The author never consciously intended to reflect a time, his models were such simply because they were his friends or caught his attention. He would exquisitely print all the copies in the darkroom of his Second Avenue apartment. “Death is going to be very fashionable this season,” he joked before the publication of the monograph. He didn’t get it right, he got only four reviews, the best ones were published in TheVillageVoice. However, his warning today sounds like a premonition of what was to come. Some of her models would face death early: Candy Darling died at just 29 years old, in 1973, a victim of lymphoma; She portrayed Jackie Curtis on her deathbed (neither of those two portraits are included in the exhibition); The dancer James Waring died at fifty, after receiving the photographer’s care.

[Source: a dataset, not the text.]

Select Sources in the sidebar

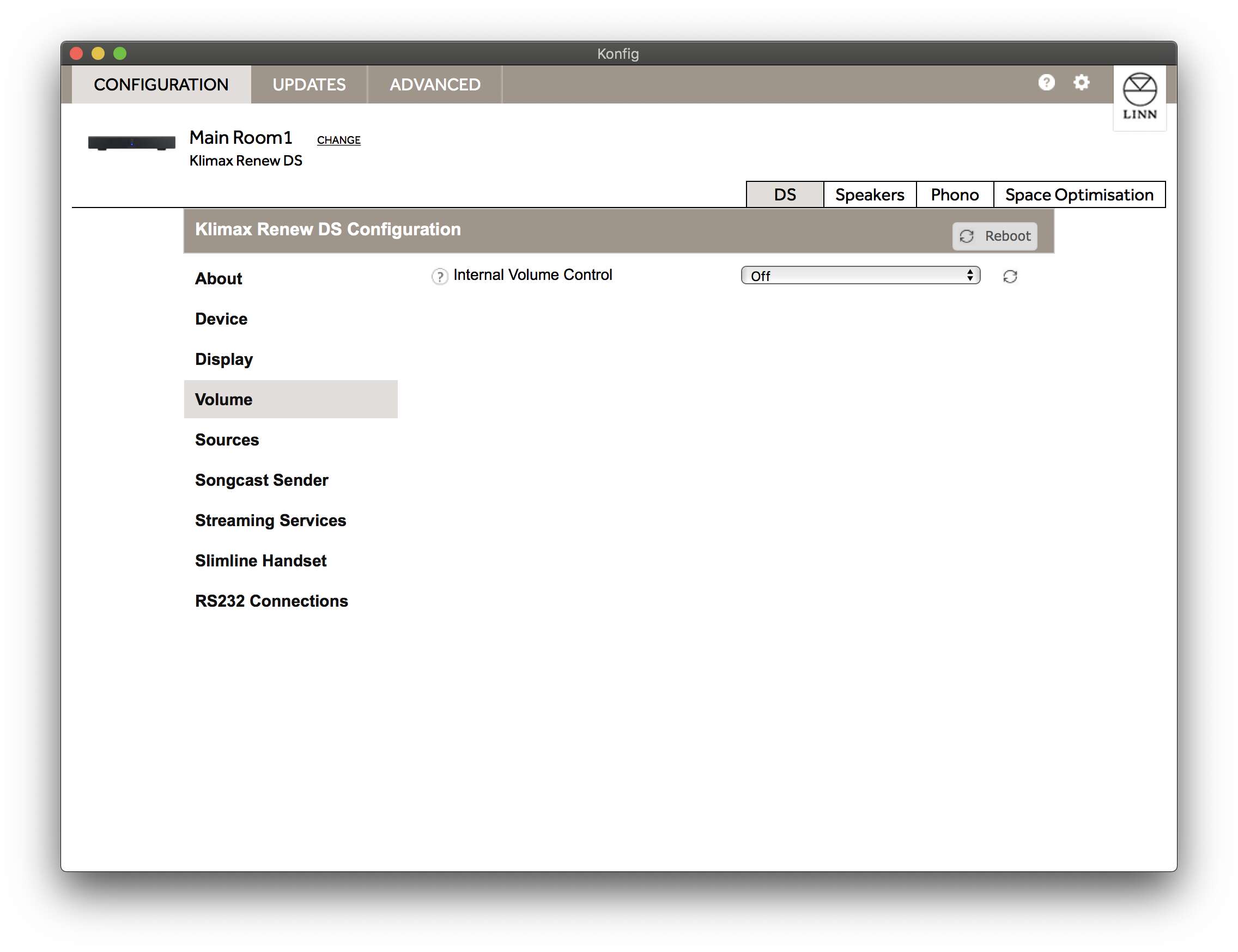click(227, 440)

Hujar himself was diagnosed with AIDS on January 1, 1987. He never picked up the camera again. He died on Day of that same year, but not before asking his friend David Wojnarowicz (he also died of AIDS in 1993) to photograph him dead. A circle that he had started in Palermo was closed, where life and death walked together.

Portraits in Life and Death. Peter Hujar. Istituto Santa Maria della Pietà. Venice. Until November 24.